Data listing:
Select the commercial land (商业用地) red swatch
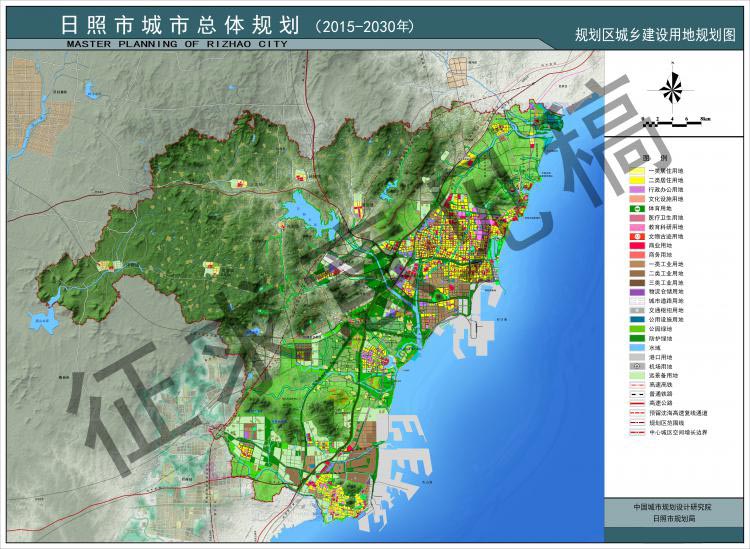 click(636, 245)
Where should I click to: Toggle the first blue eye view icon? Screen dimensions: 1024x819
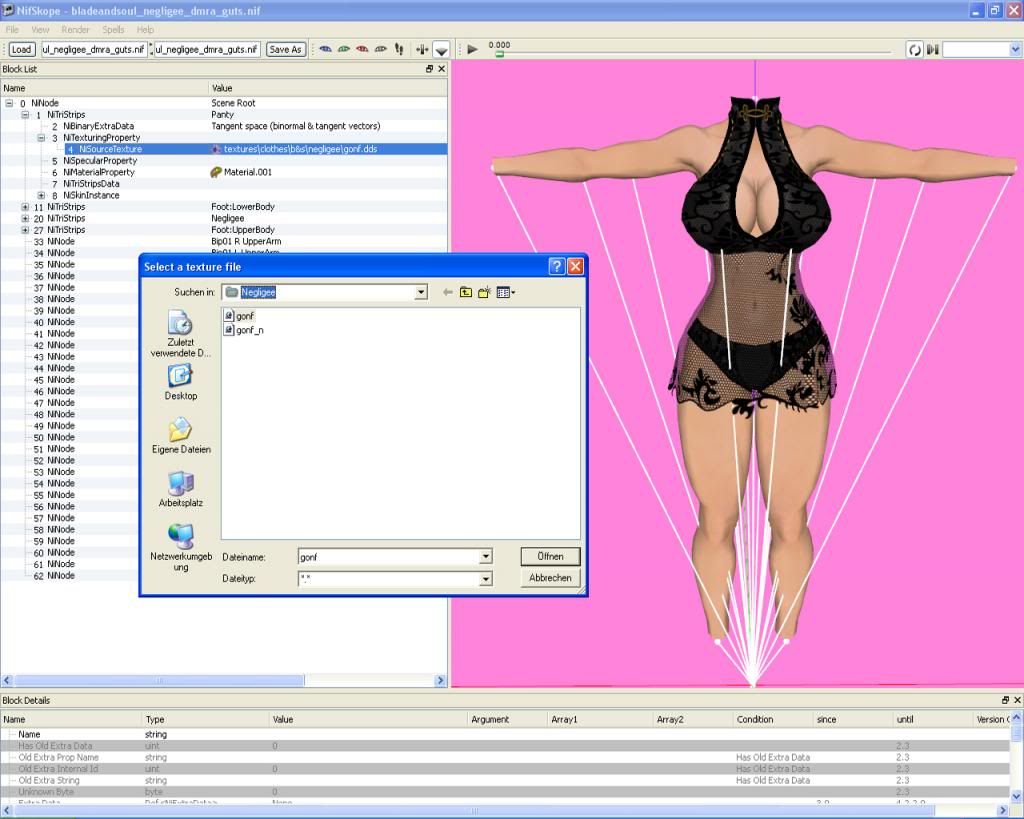(325, 49)
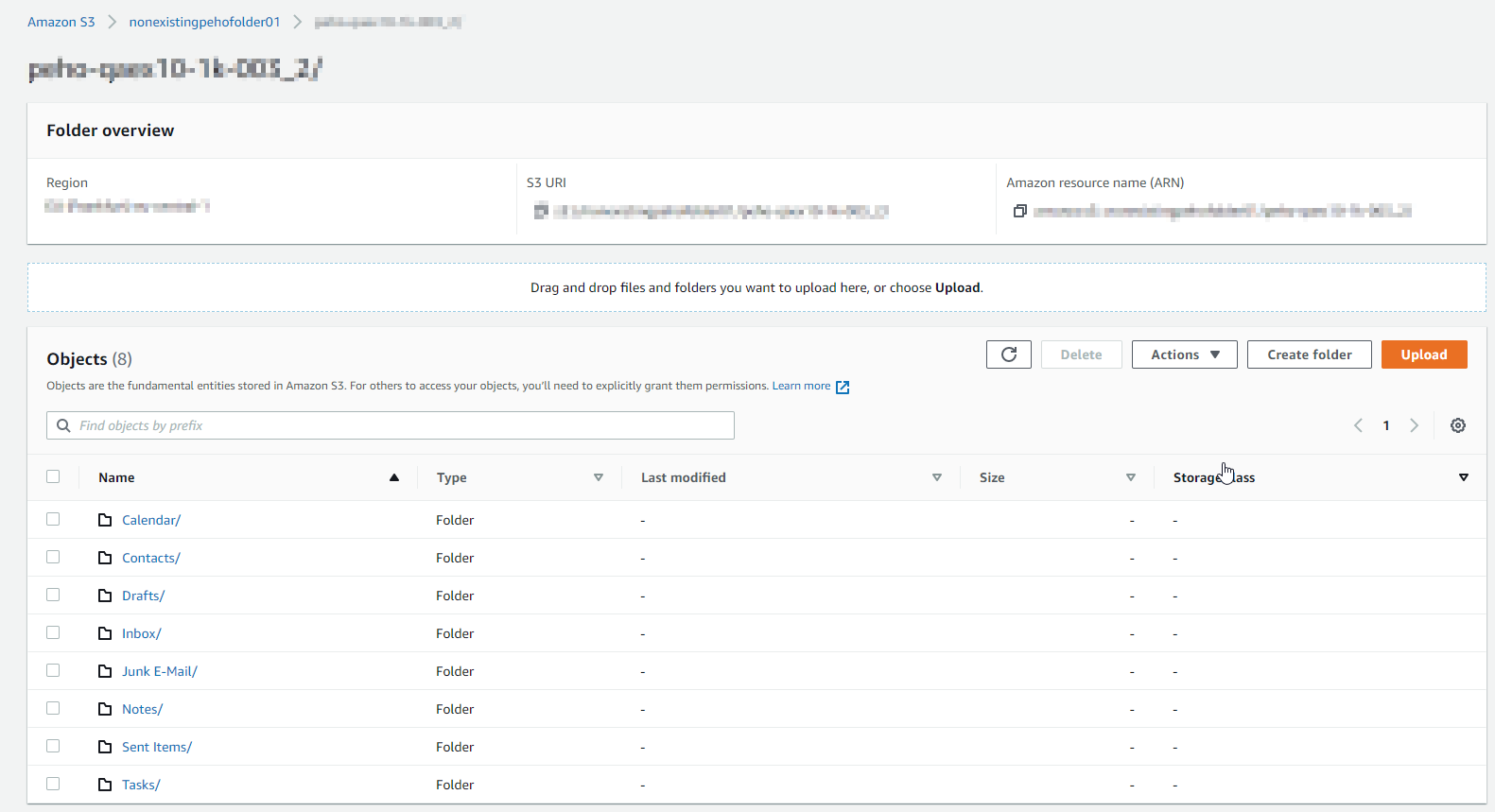This screenshot has height=812, width=1495.
Task: Click the Create folder button
Action: tap(1309, 354)
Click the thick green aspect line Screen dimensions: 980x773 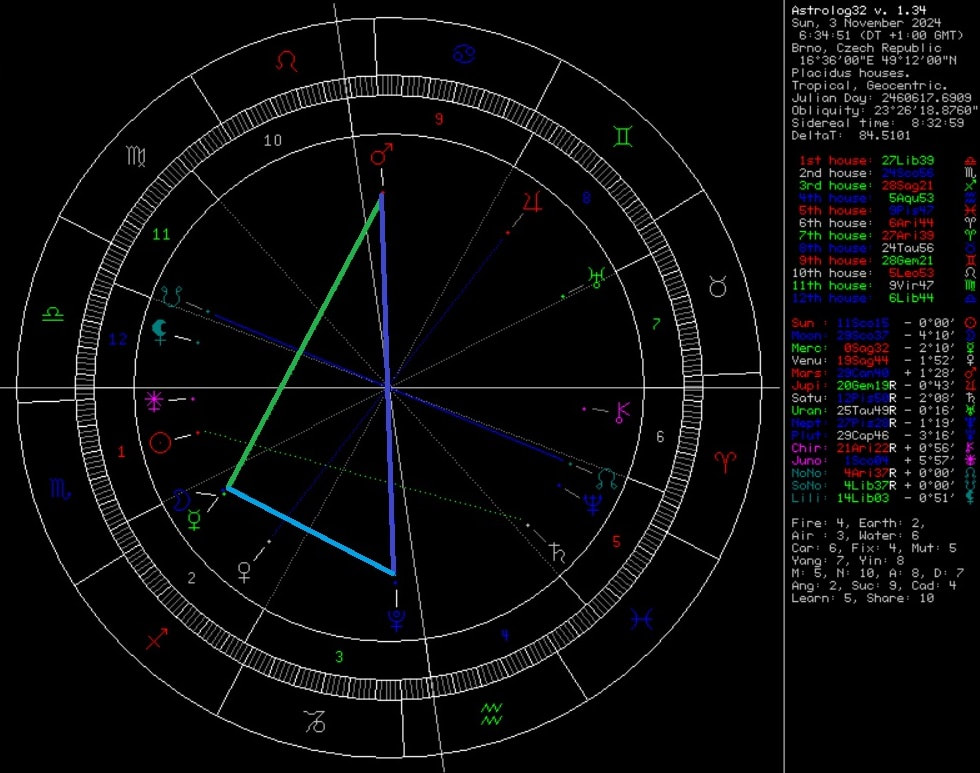click(304, 342)
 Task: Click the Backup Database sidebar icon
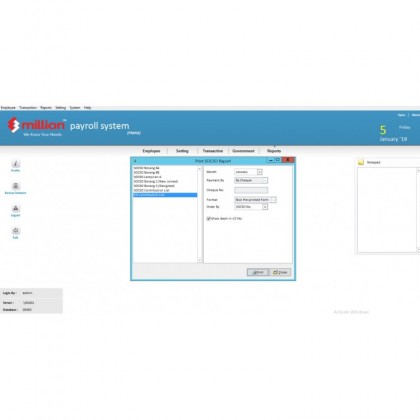16,186
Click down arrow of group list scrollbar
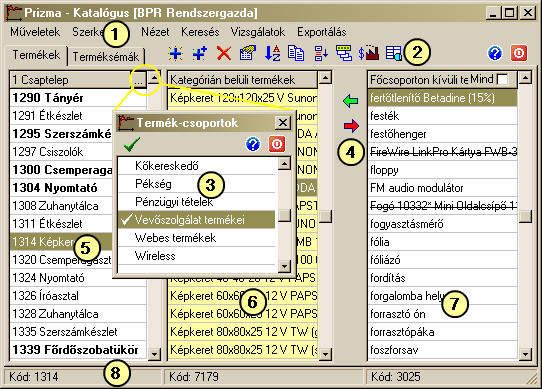Viewport: 542px width, 389px height. tap(284, 266)
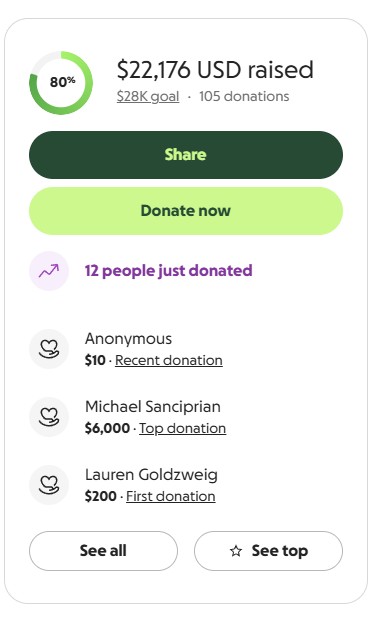Viewport: 381px width, 622px height.
Task: Click the 80% progress ring
Action: point(61,83)
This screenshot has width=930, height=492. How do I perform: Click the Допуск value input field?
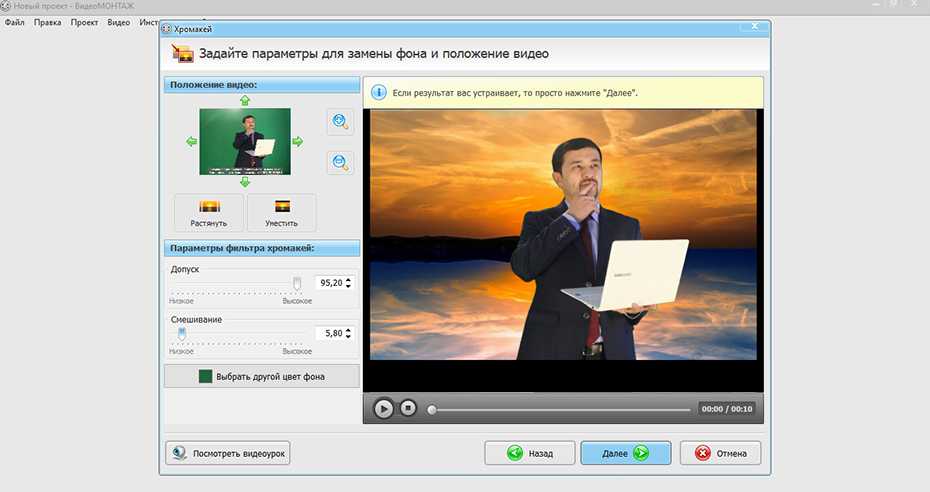pos(329,283)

Exercise: Retype exactly the lines from the one containing "Task: Click the Backup Database sidebar icon" through the last line of the records above, both included, and leave out any pictures.

Result of this task:
 Task: Click the Backup Database sidebar icon
16,186
Click down arrow of group list scrollbar
Viewport: 542px width, 389px height. tap(284, 266)
Viewport: 381px width, 622px height.
Task: Click the 80% progress ring
Action: point(61,83)
This screenshot has width=930, height=492. How do I perform: Click the Допуск value input field?
pos(329,283)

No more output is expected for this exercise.